Apply what you read:
1) Answer these questions from the passage on the CQC's area reviews, each on its own line and marked (a), (b), (c):
(a) In how many local authority areas did the CQC conduct reviews?
(b) Which groups shared the feedback they had gathered from local residents?
(c) What is the title of the CQC's end of programme report?
2) Summarize the passage on the CQC's area reviews in two sentences.
3) Write the next part of the passage on the CQC's area reviews, picking up after its final sentence.
++++ Selected text ++++
Many older people have complex needs that need more than one professional or service. Their experience depends on how well services work well together.
Over the past year, CQC has conducted reviews of how local health and social care systems are working together in 20 local authority areas. Unlike CQC inspections, which look at specific hospitals or care homes, the area reviews look at local services collectively and how they work together to provide care.
The reviews concentrated on support for older people and emphasised the importance of local areas doing what they can to help people keep well, ensure any stay in hospital is kept to a minimum and that when people return home they are given the right support to help them recover.
Each of the reviews were also informed by local stakeholders, with local Healthwatch in each of the 20 areas able to share the feedback they have gathered from thousands of local residents.
Today the CQC has published their end of programme report, Beyond Barriers. The report highlights how although organisations intended to work together, they mostly focused on their own goals. It also found that where there was good planning between services, the way services were funded did not support them to work together.
The report set out steps that would see local areas become more joined-up, building a case for services to be commissioned, funded and regulated as a single service.
++++ Data ++++
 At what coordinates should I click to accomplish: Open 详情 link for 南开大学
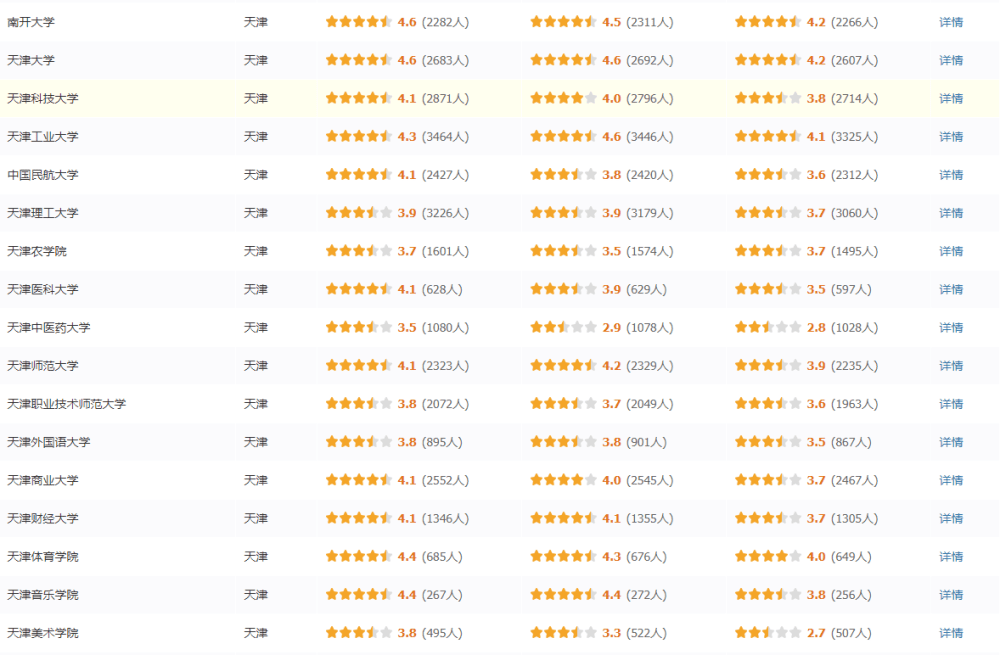tap(950, 22)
++++
Answers to the exercises:
1)
(a) 20
(b) Local Healthwatch in each of the 20 areas
(c) Beyond Barriers

2) Over the past year, the CQC reviewed how local health and social care services in 20 local authority areas work together to support older people, drawing on feedback from local Healthwatch. Its end of programme report, Beyond Barriers, found that organisations mostly focused on their own goals and that funding did not support joint working, and it set out steps toward services being commissioned, funded and regulated as a single service.

3)
Commenting on the report, Imelda Redmond, National Director of Healthwatch, said:
“The way in which the CQC has conducted these reviews should be applauded. Working with Healthwatch teams across the country to investigate people’s experiences, they show determination to put people’s views at the heart of the system.”
“From the public’s perspective, hospitals, GPs and community care are all just part of one big healthcare system. We know that the best experiences of care come when doctors, nurses and care staff all work together with people and their families and provide joined-up support.
“Services should be organised around people and these reviews also show what can happen when they aren’t, leading to poor care and a distressing experience for people. It’s really important that everyone involved in designing and providing health and care services listen to people’s views.
“Health and care services face some huge challenges. If they are going to rise to the occasion then the views and experiences of people using hospitals, GPs and care services need to be right at the heart of how services are planned and delivered.”